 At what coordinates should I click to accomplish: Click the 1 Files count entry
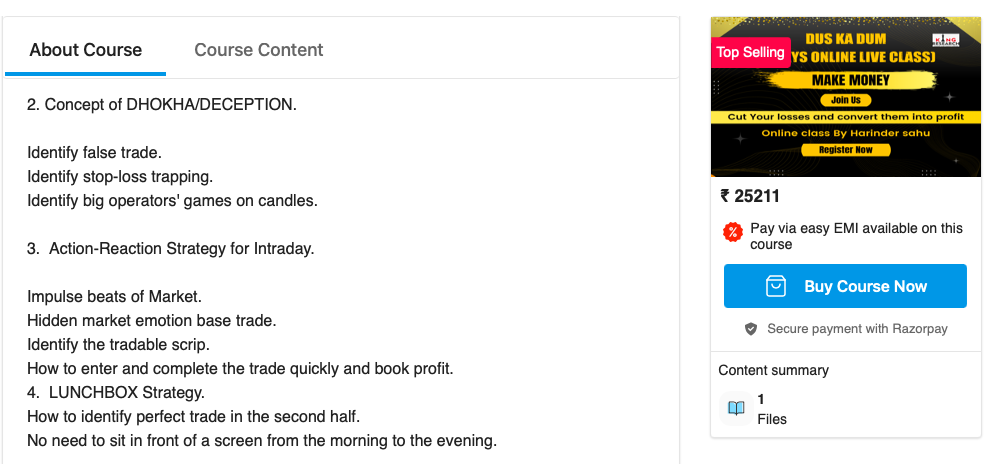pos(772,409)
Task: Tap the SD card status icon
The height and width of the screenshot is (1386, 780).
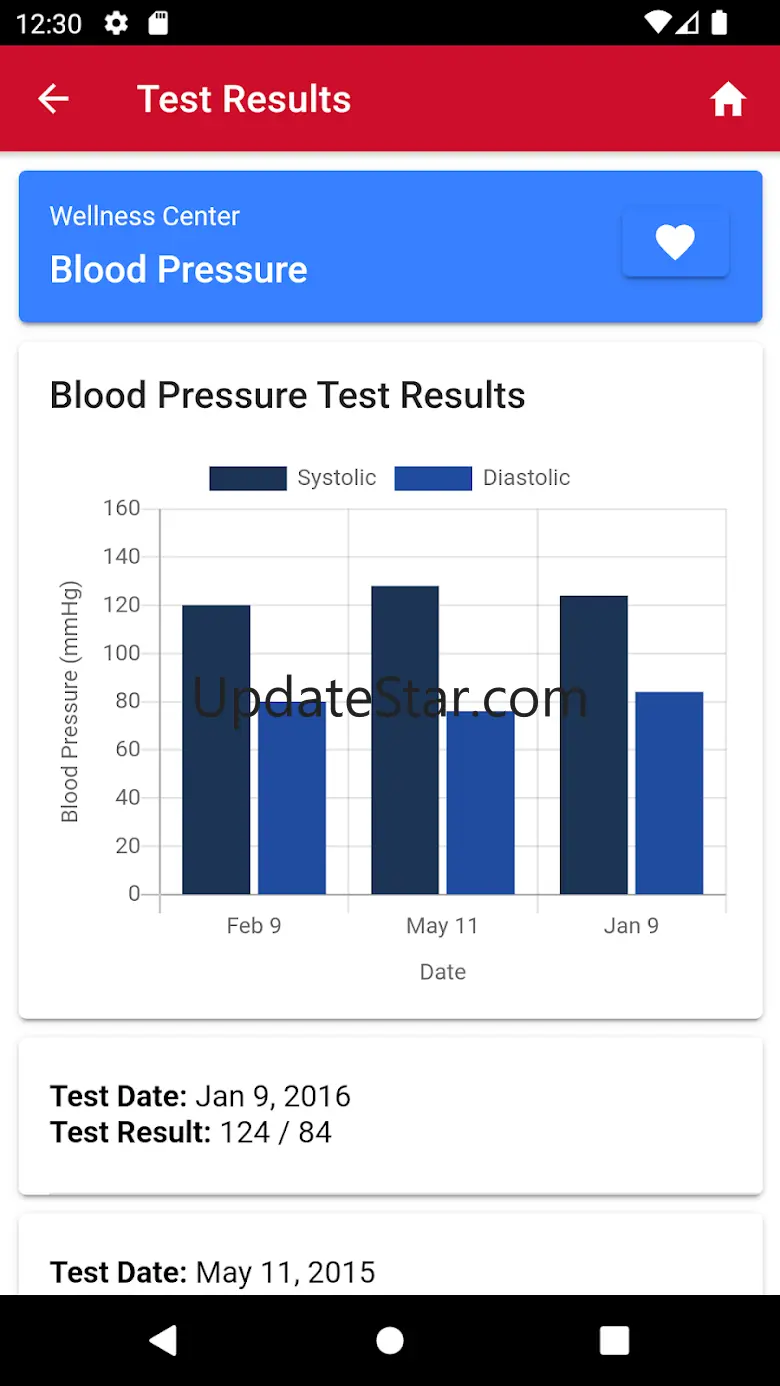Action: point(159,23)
----
▶ _Task instructions_
Nothing but the text of the listing should be set down, exactly, with the pictures left behind.

▶ _Problem solution_
 At what coordinates should I click to accomplish: Click the 1 Files count entry
pos(772,409)
Task: Tap the SD card status icon
The height and width of the screenshot is (1386, 780).
Action: point(159,23)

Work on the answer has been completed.